I'm getting tired of some of the minor problems I'm having with getting the idle right so it stays where it should, xtra cold blooded nature of late ect. and not give me fits at the worst time e.g. recovery onto my trailer.

SCOOTER
03-09-2010, 03:12 PM
The two Holley 4160 marine versions that are available for the 351, both have a 2.5" Hg power valve in them.

Elgallo
03-09-2010, 03:34 PM
Scooter:

Can I intrepret your responce to mean NO mods on my part would be necessary?

SCOOTER
03-09-2010, 03:39 PM
No, you may need to change it, many here use a 6.5" Hg power valve.

Elgallo
03-09-2010, 05:17 PM
No, you may need to change it, many here use a 6.5" Hg power valve.

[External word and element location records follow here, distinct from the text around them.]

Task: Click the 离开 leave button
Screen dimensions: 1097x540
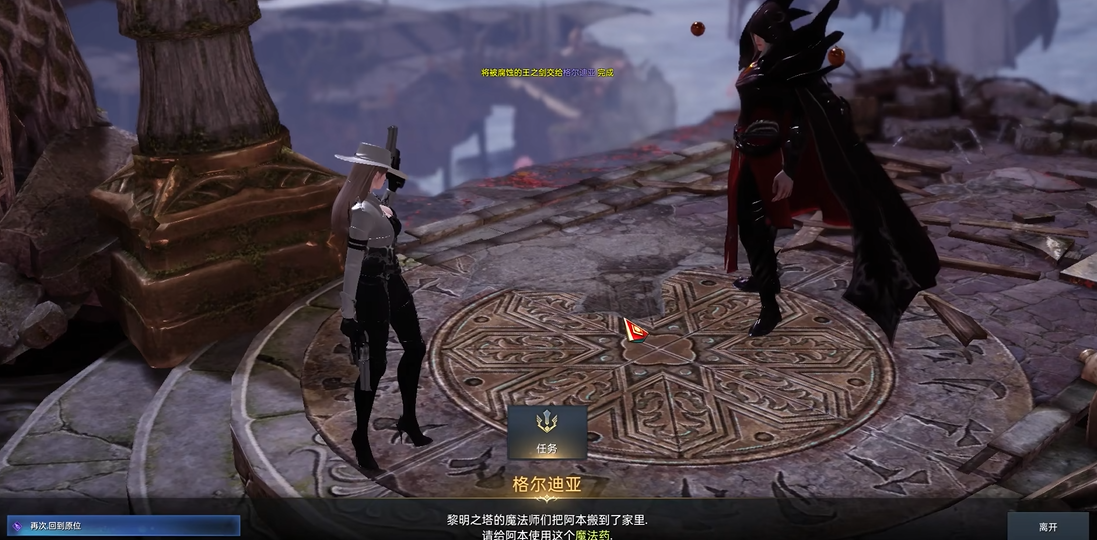Action: pyautogui.click(x=1047, y=526)
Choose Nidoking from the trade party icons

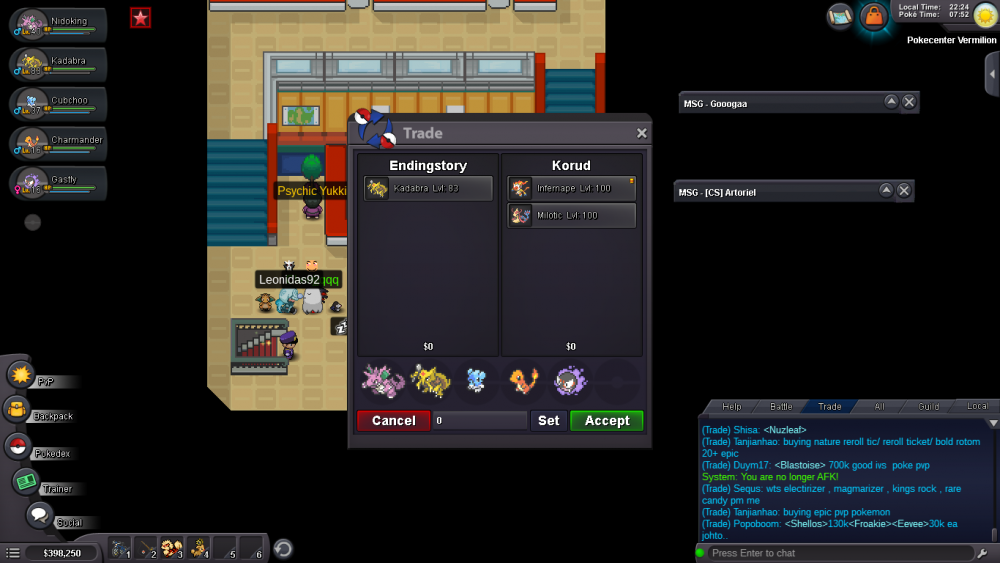pyautogui.click(x=382, y=381)
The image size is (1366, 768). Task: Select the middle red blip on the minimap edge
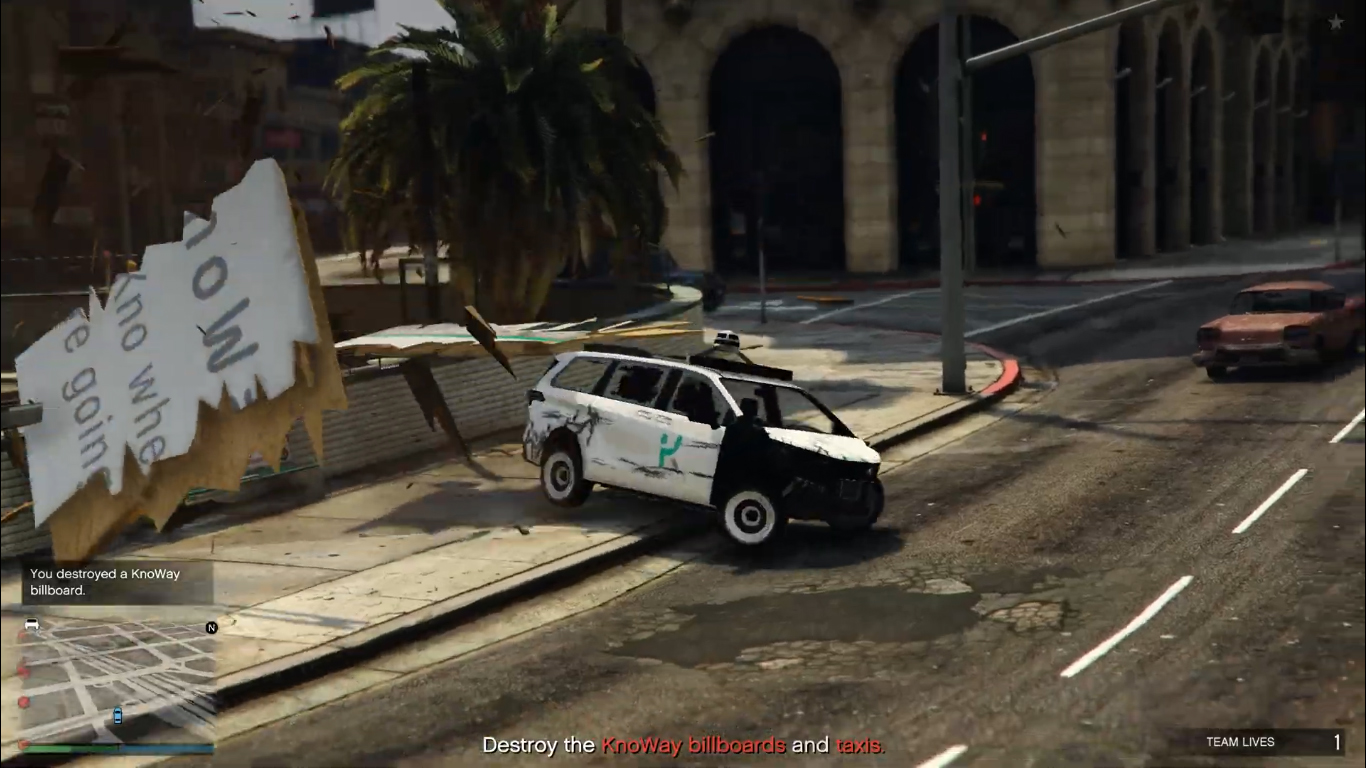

Thanks Scooter. I will keep that in mind.

Kurt
03-09-2010, 06:02 PM
The lower the number of the power valve, the further open the throttle has to be for it to open (to enrich the mixture under load). The number of the PV indicates the manifold vacuum at which it opens. This means that a 2.5 should give you better fuel economy than a 6.5, BUT, you may be running lean under load in the mid-range (2500 - 3000 RPM).

It seems as though both PCM and Indmar chose to use 6.5 PVs in the carbs they put on their 351's. This actually follows the guidelines that Holley outlines in their tech bulletin on selecting a PV. They say to measure the manifold vacuum under normal idle conditions (in the case of a boat, in gear and moving unrestrained in the water) and then divide that number by 2 to get the PV number. If the idle vacuum measures 13 in Hg or greater, they say to use a 6.5 PV.

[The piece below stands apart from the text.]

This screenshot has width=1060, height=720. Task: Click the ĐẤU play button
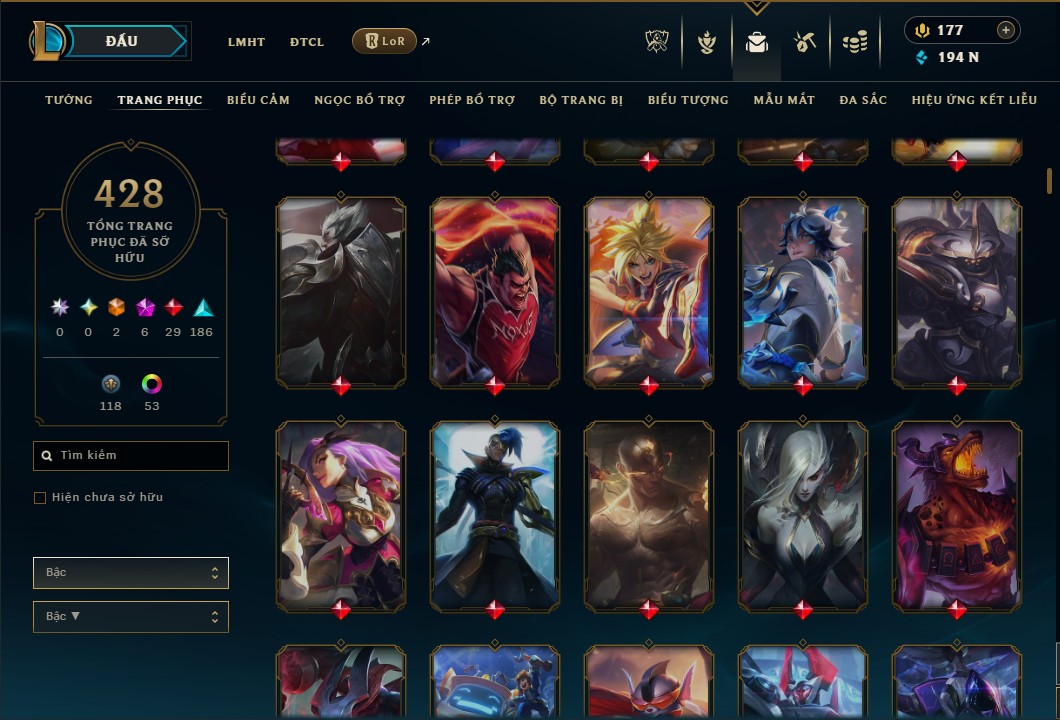tap(122, 41)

The idle vacuum on mine runs around 15 - 16 so it would seem that a 6.5 is the ticket. Why Holley installs a 2.5 in their stock marine carbs, calibrated for a 351, I don't understand.

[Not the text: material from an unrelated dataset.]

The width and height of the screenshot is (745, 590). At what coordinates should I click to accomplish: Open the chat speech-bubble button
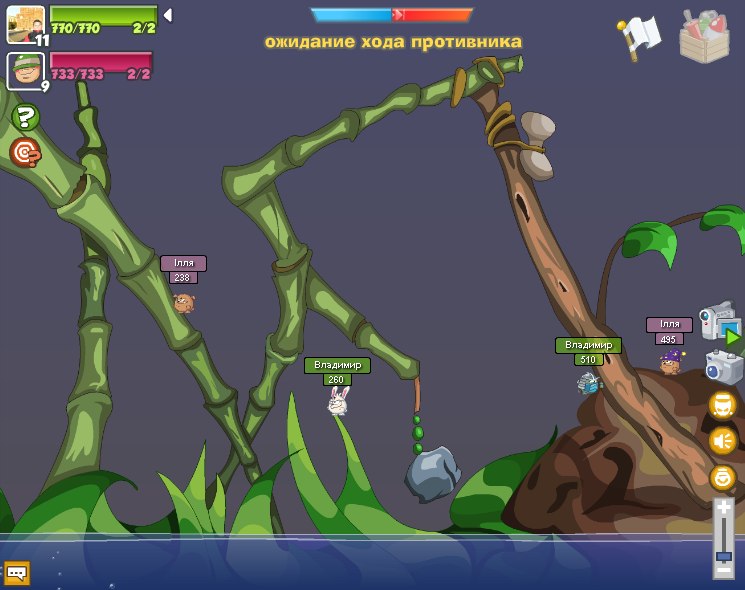(x=17, y=573)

One of the advantages of recently built (past 5 - 6 years) carbs or renew kits is that they use non-stick bowl gaskets which means that you can open the carb up, a couple times, and change the PV without having to buy new gaskets. Opening older carbs usually meant destroying the gaskets and having to install new ones. If the gaskets are blue or black and feel a little slippery, they are the later gaskets. Older gaskets are tan and feel more like normal paper/fiber.